When my wife and I first got married we had a clear understanding of what we thought we wanted based on our prenuptial agreement. Among matters of money, marriage, and everything else we agreed there should always be a parent at home, and I wanted it to be me. Wanting to become a professional outside the home, she liked this idea very much.
Having been home for two years now I can safely say that I was wrong about many things. First of all, I thought that being home would be easier than being at work, and that I would be better at it than my wife was. It’s not, and I’m not.
Secondly, I thought I hated working outside the home. While there are many aspects I don’t enjoy, I can’t say I have a profound hatred for it, especially since I’d become fairly good at it.
And lastly, being a homemaker is a serious profession, which is something I had not considered.
Becoming a Stay-at-Home Dad
When I first came home, I thought I had it made. After all, I’d been pretty good about taking out the trash and doing the dishes while working. And when my wife helped me transition out of the military by taking a night job I had the kids on a set evening schedule.

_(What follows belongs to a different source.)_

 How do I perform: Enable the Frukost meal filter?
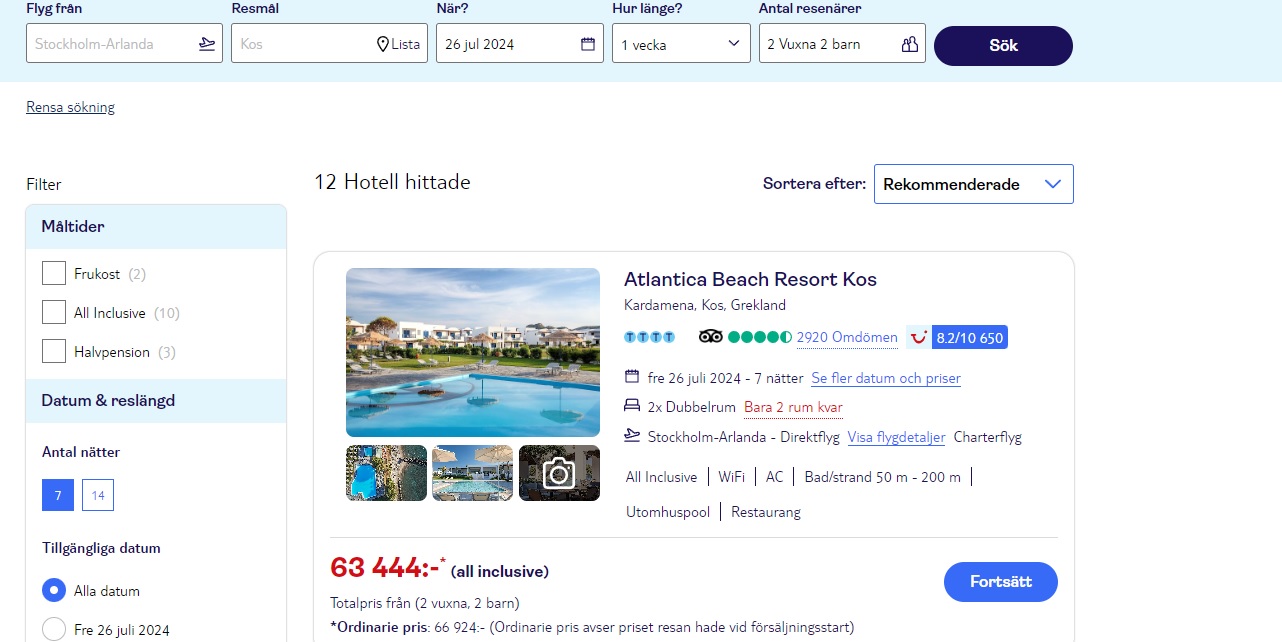(54, 273)
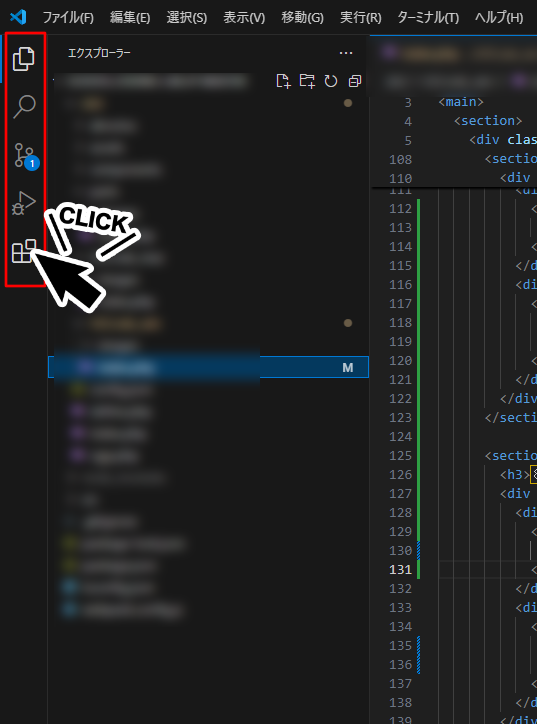The height and width of the screenshot is (724, 537).
Task: Open the ファイル(F) menu
Action: pos(68,18)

On top of this, I could do all the laundry (minus putting it away) while watching tons of television.
Staying at Home Is Not Always Satisfying
After being home for more than a year I found that I was not entirely satisfied. I could never keep the house clean simply because I wasn’t going to make it the top priority.
I’m in school full time, working on a novel, and am a columnist here at UTH. Plus, the children have certain obligations like
- Martial arts
- Tee ball
- Learning to crawl
- Occasionally wanting to eat
And if all this isn’t enough, my wife wants to spend time with me, too.
Doing something poorly is a certain way to find displeasure with it, and my wife helped me understand that I wasn’t happy being at home, and that she understood the guilt I felt over it. I felt as though not being happy at home made me a bad parent until I realized that being at home is a serious profession.
Homemaker Is a Profession, Not a Vacation
There are some moms I’ve known, like my own, who make home life wonderful for their children. While my mother had a home-based business the house was always immaculate.
Having grown up seeing this, I thought it must not be that hard. Over the years, I’ve found that my mother accomplished this by running non-stop everyday. The laundry, dishes, vacuum, broom, and everything else was always in full swing. And this is the rule, not the exception, for homes that always look great.
For me, I’ve found that I need to be expecting company to really get the house in order. This is where the guilt comes in. Shouldn’t my children be reason enough to have a home that’s always clean? They should be, but it’s not the case, leaving me to wonder why did I want to be a stay-at-home parent? And what did I expect it to be like?
A Profession with No Prerequisites
My conclusion about parenting is that so many people think they want to do it simply because they dislike what they are currently doing, and think that being at home would be easier and, in some cases, more fulfilling.
Just as many would like to be doctors, lawyers, teachers, and writers, most are not going to obtain positions as such given the serious amount of money, regimen of study, and hard work required.
Staying at home, though, requires no such study or work, just a baby, or in some cases just a home.